--- TEXT SECTION Enclosed Below ---
Dense oval to rounded shrub or small tree usually of thick constitution from the close-set leaves and stems.
This species should be protected as much as possible; try to avoid southern exposures since the buds will tend to open fastest in this location; prefers a peaty, organic-based soil, does quite well in heat of South; full sun for best flowering.
Star Magnolia is a dense oval to rounded shrub or small tree usually of thick constitution from the close set leaves and stems. It grows 15-20 feet in height with a spread of 10-15 feet. Bark is smooth gray. The bark is quite handsome on mature trees. Leaves are alternate, obovate to narrow elliptic and 2-4" long. Foliage is dark green in summer and yellow to bronze in the fall. Pure white, fragrant flowers emerge in April. Flowers are generally 3-4" in diameter. Since they open early, they can be susceptible to frost damage. Star magnolias are relatively disease and pest free. They may excellent specimen plants. Quite popular in the trade and often used in foundation plantings.
Dark green in summer. Yellow-bronze in fall.
Buds are densely pubescent, flower buds .33 to .5 inches long; vegetative - smaller, pubescent.
--- End of Enclosed TEXT SECTION ---
--- STUDY MATERIAL Enclosed Below ---
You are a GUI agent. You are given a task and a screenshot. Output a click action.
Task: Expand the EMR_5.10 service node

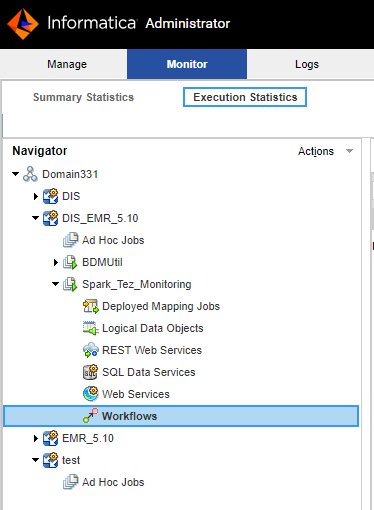point(36,438)
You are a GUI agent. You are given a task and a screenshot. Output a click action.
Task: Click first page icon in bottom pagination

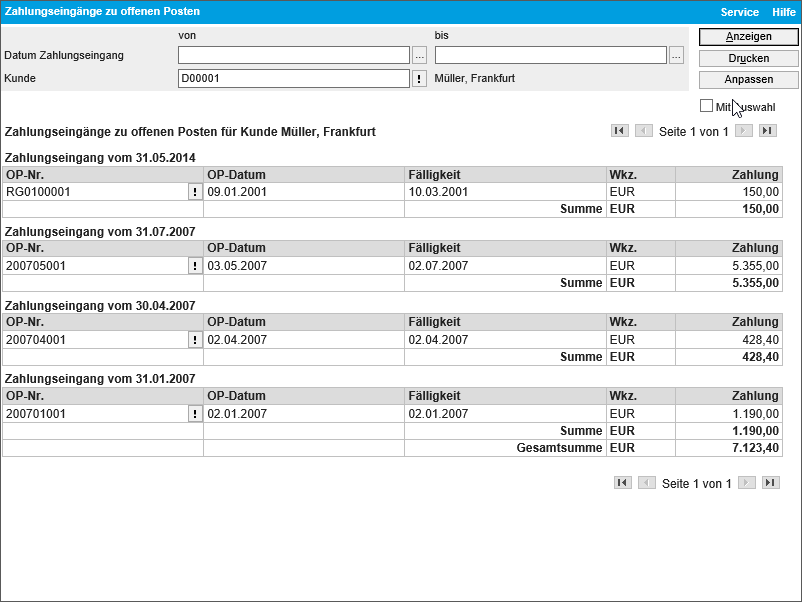(x=623, y=483)
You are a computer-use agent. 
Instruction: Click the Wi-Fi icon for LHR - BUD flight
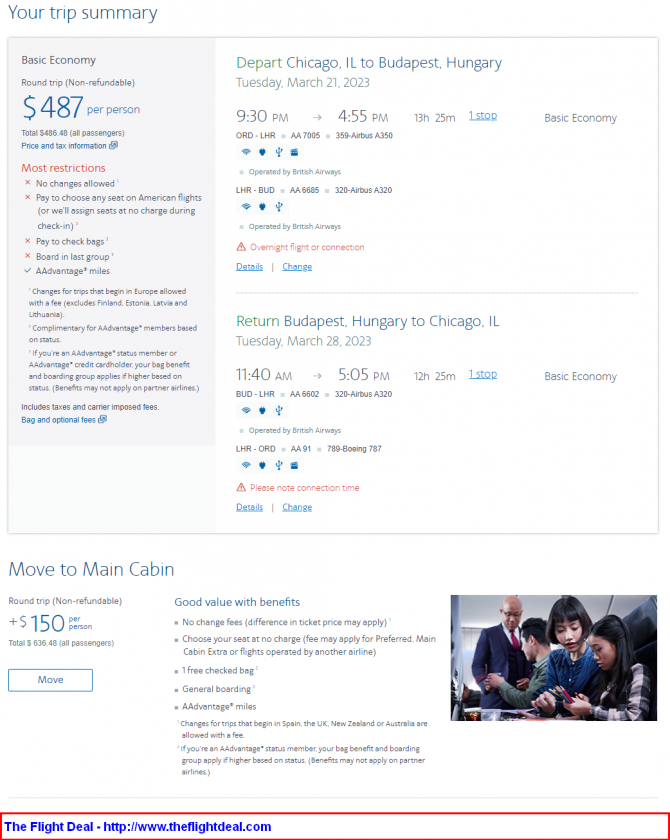coord(246,207)
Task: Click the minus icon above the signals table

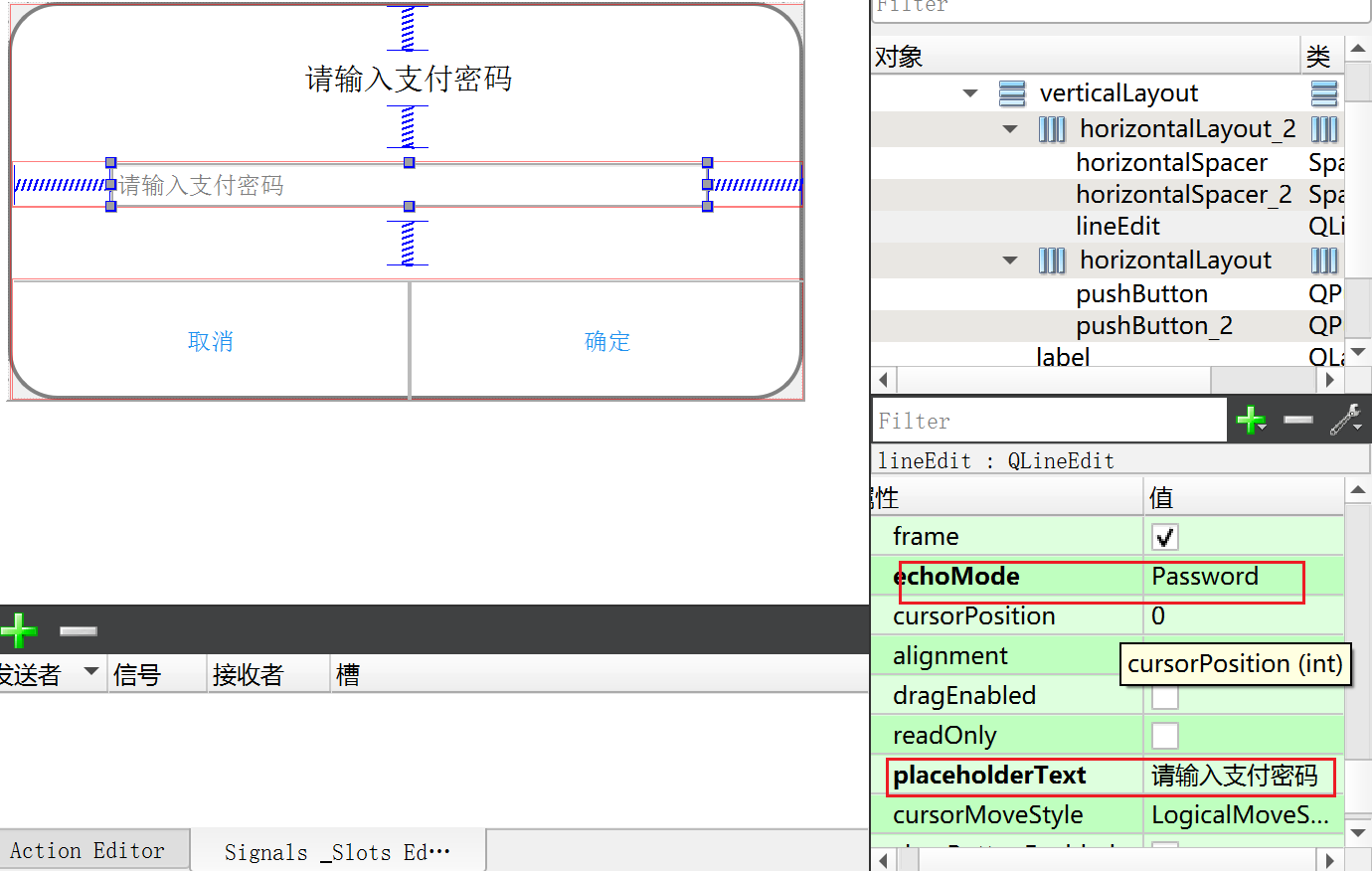Action: 78,629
--- End of Enclosed STUDY MATERIAL ---
▶ WORK ORDER A: According to the Star Magnolia text, how tall does the plant grow?
▶ WORK ORDER B: Extend the Star Magnolia text, picking up after its last sentence.

▶ RESPONSE BOX A: It grows 15-20 feet in height.

▶ RESPONSE BOX B:
Smooth, gray, handsome on mature plants.
White, fragrant, 3 to 4 inches in diameter, 12 to 18 tepals, each tepal 1.5 to 2 inches long, narrowly oblong or strap-shaped, often wavy, at first spreading, finally reflexed; peak flower mid to late April at Morton Arboretum.
Aggregate of follicles, 2 inches long, twisted, and usually with only a few fertile carpels.
Seed should be stratified for 3 to 6 months in moist media at 32 to 41 degrees Fahrenheit to overcome embryo dormancy.
'Centennial' - 28 to 32 white petals, more open flower, and petals are brushed with slight pink tinge on the outside.
'Rosea' - Flower buds pink, fading white at maturity; 12 to 15 petals.
'Rubra' - Flowers are purplish rose, fading to pink, 16 petals, slightly twisted; compact shrub with yellow-green foliage.